In 2019, documents were unearthed from a storeroom at the Stevenage site of the aviation and space giant Airbus, which detailed plans for a secret and intricate British mission to the Moon dating from the 1950s.
Suppose such a mission were to be given wind. In that case, it just might have been Eric “Winkle” Brown – the RAF test pilot who worked on Britain’s original supersonic jet to have been celebrated as a space pioneer instead of Yuri Gagarin and John Glenn.
The British Moon Mission Was Shaken but Never Stirred to Life
The documents also specified possible landing zones and line drawings of extra-terrestrial designs and outlined plans for several 168-hour missions through the lunar days and nights.
Peter Stewart presented a paper on a surface exploration of the Moon to the British Interplanetary Society in 1960. The paper outlined a 10-year program and examined problems and possible solutions.

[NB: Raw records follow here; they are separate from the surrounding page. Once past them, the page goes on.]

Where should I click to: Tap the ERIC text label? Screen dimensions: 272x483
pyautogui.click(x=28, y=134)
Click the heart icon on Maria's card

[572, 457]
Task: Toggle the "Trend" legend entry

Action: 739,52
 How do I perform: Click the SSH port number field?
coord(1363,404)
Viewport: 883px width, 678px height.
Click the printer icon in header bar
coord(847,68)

The paper begins with a geological assessment of the Moon’s surface and ends with the intent to land sufficient material on the Moon to conduct an expedition.
Fifty scientists attended the Second International Congress on Astronautics in 1951, with the subject of discussion largely centered on the Moon.

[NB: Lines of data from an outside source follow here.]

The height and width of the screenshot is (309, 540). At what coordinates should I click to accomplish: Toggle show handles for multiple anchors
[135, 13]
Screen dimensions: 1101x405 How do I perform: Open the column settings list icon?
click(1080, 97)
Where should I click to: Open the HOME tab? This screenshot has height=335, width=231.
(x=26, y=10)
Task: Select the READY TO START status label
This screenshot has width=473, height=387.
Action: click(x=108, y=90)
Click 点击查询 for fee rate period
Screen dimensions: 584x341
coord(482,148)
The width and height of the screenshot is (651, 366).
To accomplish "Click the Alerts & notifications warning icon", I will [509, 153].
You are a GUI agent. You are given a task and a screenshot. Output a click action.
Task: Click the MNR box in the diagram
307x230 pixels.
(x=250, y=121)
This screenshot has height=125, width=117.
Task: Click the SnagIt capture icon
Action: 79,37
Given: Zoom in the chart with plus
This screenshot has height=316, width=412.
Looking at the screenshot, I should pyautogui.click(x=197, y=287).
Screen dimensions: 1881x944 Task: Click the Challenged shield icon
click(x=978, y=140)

The British Interplanetary Society had long speculated on designs for a lunar lander, nicknamed MIGRANT, that would detach from an orbiter to land on the Moon.
Stewart then outlined the options for a lunar base, including the use of an inflatable structure, payload life compartments, or a “hard top” fabricated structure, and the use of ‘Lunar soft lander payloads’ to deposit essential gear on the Moon ahead of any human-crewed mission.

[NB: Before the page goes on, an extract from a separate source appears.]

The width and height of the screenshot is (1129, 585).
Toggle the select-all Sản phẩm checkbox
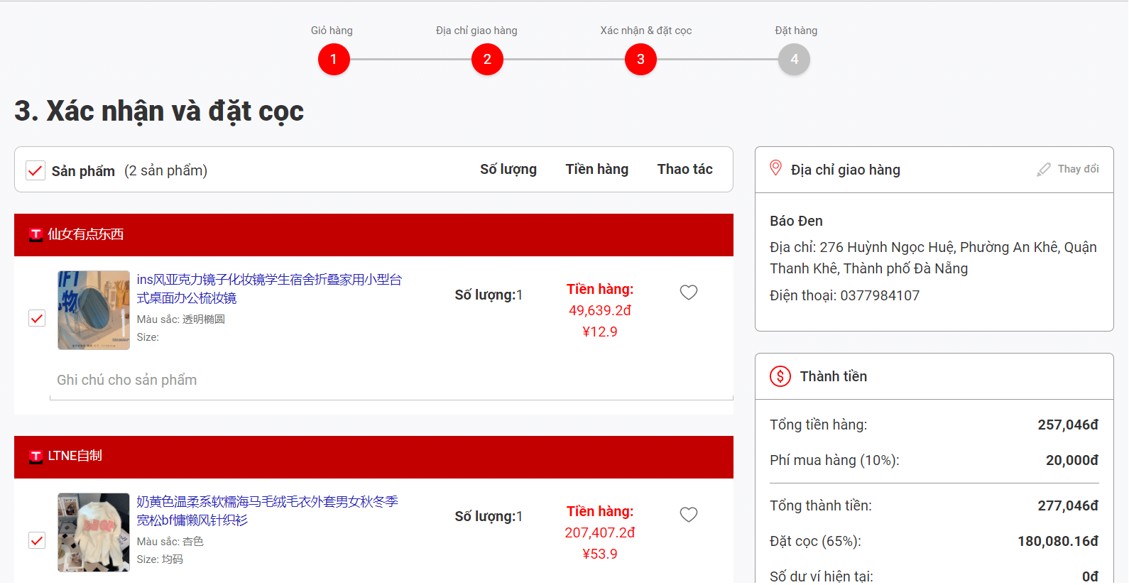pos(36,170)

‘Proposed space hardware’ includes a human-crewed capsule and a soft landing probe, which would be tested in lunar orbit from 1966.
The Winning Streak that Ended
In the late 1950s, when Britain’s nuclear ballistic missile program was already in doubt, defense contractors were coming up with alternative uses for their rocket - Blue Streak. Hence, it was used in the Europa launch system and later in Black Arrow - the first British rocket to launch a satellite.
“From 1959 onwards our engineers had been considering ways in which Blue Streak could be used for the exploitation of space.” - Geoffrey de Havilland
Sir Geoffrey de Havilland, who sold Hawker-Siddeley the Mosquito fighter bomber, confirmed that the Blue Streak could be used for space travel and that he thought Britain could have gone it alone in space.
British space engineer Bob Parkinson, visiting professor at Queen Mary University and Cranfield University, remembers those days firsthand and agrees with de Havilland that the Blue Streak multi-stage rocket could put a 2,000-lb capsule into orbit 300 miles above Earth.
Parkinson believes Blue Streak could have got a man into space and that a crewed version of a large Blue Streak system could have been designed to go on top of something like that.
The Moon Can Wait
The Apollo 11 moon landing was one of the first truly global TV events, but the government had more important things to consider than sending people to the Moon.
Blue Streak could have been that rocket if the right rocket was the defining requirement of getting an astronaut into orbit. Nevertheless, Britain used its money to build hospitals and motorways. It made alliances across Europe and the Commonwealth to share space access costs and focused on uncrewed missions of everyday use on Earth, like satellites.
Today the UK is home to EADS Astrium, Surrey Satellite Technology, and INMARSAT, which operate satellites covering 85 percent of the globe.
The UK has launched about 20 satellites into space and had only two failures, including the well-publicized Beagle 2 debacle. Its achievements include the first infra-red universe map and the Galileo satellite system, which could provide an alternative to the US-made GPS.